With his nerves at a tension Tom was, naturally, unable to do himself justice. In his over-anxiety to play the best game of his life he made several errors which called forth derisive yells of "butterfingers!" from the familiar voice of Benny Wilkins.
"Take him out!" yelled some one else.
"How'd he get on the nine?" screeched Aleck Parks.
"Who told him he could play ball?" shouted Jim Wilton.
"It's enough to make any self-respecting trolley company refuse to carry him home," growled Luke Phelps. "I wonder if he's selling out the High?"
"I suppose that kind of talk is for the good of the school?" roared a tremendous voice.
Captain Bunderley glowered savagely upon the group, the members of which, a little startled at having their words overheard by so firm a friend of the Ramblers, returned his gaze without speaking.
"You remind me of a mutinous crew who deserts the captain of a ship in the hour of peril." The skipper's tones spoke volumes of disapproval and disgust. "How do you expect that lad to play when you're doing everything you can to rattle him?"
"Good! Soak it to 'em, Uncle Ralph," cried Victor Collins. "They certainly need it."

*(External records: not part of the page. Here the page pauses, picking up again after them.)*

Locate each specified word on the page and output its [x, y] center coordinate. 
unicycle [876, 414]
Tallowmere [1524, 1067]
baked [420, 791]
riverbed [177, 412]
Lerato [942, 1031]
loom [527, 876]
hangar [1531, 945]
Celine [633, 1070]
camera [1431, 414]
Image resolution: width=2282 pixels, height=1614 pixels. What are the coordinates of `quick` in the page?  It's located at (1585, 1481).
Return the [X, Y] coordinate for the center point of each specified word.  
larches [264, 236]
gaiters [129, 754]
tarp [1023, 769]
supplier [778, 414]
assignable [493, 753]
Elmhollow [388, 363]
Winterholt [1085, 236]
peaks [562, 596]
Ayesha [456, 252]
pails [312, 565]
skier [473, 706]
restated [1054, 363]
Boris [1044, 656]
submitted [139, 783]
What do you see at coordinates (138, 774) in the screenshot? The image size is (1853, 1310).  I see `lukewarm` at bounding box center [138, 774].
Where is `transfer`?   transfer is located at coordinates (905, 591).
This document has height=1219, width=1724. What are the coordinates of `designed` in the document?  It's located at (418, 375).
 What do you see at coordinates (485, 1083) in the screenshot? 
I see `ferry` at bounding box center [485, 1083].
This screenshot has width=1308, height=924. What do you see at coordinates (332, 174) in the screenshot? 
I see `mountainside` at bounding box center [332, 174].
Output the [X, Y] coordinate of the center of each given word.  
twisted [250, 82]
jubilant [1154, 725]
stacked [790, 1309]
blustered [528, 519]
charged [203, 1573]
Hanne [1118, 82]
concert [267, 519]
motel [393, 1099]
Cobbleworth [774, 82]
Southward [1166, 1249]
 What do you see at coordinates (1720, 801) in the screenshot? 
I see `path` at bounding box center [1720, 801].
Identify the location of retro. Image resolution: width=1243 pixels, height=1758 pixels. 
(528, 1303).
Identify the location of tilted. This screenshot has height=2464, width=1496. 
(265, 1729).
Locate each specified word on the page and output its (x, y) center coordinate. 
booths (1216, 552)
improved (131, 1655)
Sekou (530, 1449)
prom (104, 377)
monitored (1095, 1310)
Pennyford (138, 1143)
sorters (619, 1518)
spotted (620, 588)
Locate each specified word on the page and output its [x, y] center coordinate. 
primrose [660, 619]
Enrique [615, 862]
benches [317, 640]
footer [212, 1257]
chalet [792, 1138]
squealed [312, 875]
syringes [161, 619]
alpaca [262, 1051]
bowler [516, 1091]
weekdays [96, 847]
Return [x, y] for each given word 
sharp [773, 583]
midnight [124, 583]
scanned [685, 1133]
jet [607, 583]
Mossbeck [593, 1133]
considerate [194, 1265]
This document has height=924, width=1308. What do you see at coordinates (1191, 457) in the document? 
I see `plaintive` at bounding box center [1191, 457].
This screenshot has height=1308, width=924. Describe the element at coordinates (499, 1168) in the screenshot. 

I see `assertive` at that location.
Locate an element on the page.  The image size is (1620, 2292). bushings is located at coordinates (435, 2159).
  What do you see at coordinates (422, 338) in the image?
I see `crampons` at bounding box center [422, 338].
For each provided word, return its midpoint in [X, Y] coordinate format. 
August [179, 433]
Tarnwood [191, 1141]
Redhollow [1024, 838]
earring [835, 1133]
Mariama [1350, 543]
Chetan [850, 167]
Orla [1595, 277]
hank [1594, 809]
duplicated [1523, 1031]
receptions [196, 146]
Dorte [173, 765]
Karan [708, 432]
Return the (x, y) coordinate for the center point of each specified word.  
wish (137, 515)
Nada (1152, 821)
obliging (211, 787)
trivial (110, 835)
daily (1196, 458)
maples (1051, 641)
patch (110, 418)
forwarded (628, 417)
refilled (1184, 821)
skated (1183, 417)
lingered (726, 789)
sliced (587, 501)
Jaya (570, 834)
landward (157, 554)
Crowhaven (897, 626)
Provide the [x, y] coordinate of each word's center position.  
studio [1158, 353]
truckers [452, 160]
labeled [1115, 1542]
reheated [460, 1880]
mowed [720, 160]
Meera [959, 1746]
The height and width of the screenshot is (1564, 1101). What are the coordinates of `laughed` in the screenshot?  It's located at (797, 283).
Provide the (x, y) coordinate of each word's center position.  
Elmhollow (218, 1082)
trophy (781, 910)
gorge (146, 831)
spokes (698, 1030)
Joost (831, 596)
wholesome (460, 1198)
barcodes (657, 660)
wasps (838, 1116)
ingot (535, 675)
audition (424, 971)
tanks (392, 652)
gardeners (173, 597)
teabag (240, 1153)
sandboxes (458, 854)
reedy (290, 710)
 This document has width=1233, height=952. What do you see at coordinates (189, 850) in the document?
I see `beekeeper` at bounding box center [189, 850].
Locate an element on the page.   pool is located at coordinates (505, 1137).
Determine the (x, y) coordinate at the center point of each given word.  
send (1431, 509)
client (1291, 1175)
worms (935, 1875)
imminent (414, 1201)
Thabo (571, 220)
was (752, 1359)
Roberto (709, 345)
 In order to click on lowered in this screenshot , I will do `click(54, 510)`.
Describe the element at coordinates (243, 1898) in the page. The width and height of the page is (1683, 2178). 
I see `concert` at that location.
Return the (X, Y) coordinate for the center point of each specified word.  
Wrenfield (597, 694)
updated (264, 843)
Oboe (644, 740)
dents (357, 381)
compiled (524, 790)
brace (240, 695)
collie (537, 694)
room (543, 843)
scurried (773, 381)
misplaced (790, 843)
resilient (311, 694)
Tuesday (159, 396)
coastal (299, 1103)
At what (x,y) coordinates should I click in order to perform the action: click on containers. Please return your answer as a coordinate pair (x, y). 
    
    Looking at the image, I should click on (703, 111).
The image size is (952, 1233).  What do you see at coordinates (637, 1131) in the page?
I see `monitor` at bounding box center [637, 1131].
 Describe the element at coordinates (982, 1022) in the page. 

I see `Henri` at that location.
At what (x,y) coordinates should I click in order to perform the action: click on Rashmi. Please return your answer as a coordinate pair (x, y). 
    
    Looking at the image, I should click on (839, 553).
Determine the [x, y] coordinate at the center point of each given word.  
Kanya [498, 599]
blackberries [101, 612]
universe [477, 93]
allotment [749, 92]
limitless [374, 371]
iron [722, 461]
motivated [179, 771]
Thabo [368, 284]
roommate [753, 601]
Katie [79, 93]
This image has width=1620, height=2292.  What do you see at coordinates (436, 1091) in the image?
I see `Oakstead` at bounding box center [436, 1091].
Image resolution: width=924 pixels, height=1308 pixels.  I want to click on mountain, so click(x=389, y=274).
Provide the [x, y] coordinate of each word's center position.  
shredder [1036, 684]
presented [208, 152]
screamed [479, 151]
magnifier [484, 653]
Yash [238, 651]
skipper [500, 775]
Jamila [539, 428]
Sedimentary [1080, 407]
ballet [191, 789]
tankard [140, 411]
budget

"You may have started out honestly enough," went on the captain, relentlessly, "but your idea now seems to be to have your own way at any cost."
The group was silent and sullen.
Then the heavy broadside of the captain seemed to waft them away like the blasts of a hurricane. That part of the field knew them no more.
"He's the noisiest old chap I ever saw," cried Aleck Parks, after a distance of two hundred feet separated them from the skipper. "I'd like to give him a piece of my mind."
"Why didn't you?" asked Benny Wilkins. "Maybe your intellect suffered a complete lapse."
"You're like a two-edged sword, Benny," growled Aleck. "You've got something mean to say to everybody. Fellows, the only thing I ask is this: if you see me getting anywhere near 'Checkered-Cap' to-day grab me at the front, back and sides. I'm afraid I might accidentally let fly, and pulverize him."
"By Jingo! There's Brown talking to the old salt water pirate, now," put in Benny. "Another fifty feet for me. I wonder if we'd better run? His voice gives me the staggers."
"I'm going back," announced Parks, firmly. "Roycroft and Lawrence are with Brown. Ha, ha! I think they'll protect us from violence."
Captain Bunderley's arm, directed straight toward them, however, caused Benny Wilkins' motion of fifty feet to be immediately seconded.
"Those were the chaps," the skipper said to the imperturbable Brown.
"But, captain, the boys are all worked up over this affair; you can't expect 'em to act like a lot of little French dancing masters," protested Brown.
"All nonsense! I say emphatically you're not giving the nine a fair show. I've noticed your carryings-on."
"Sorry you feel that way, captain. We look upon things differently. When a set of fellows chosen to represent the school doesn't make good it's up to the boys to find another set who will."
"And that's what we've done," put in Owen Lawrence.
"I'm sorry all this has happened," put in Earl Roycroft. "No one wanted to see Bob Somers succeed more than I."
A tremendous volley of cheering and the sight of boys waving their caps in the air put a stop to Captain Bunderley's reply.
Looking over the scene, he saw hilarious groups racing down the grass-covered slopes and the field being invaded by a stream of humanity on its way to the break in the hills beyond.
"Ah! The game must be ended," said Captain Bunderley. "I was so busy talking I forgot to look. What is the score, young fellow?"
He addressed a boy just passing.
"Five—two, favor Engleton."
"That clinches our argument, Captain Bunderley!" exclaimed Brown. "Compare the showing the 'Hopes' made against Engleton with that of the Rambler Club's ball nine." He paused an instant then added significantly: "This is probably the last game they'll play as the recognized team of the Kingswood High."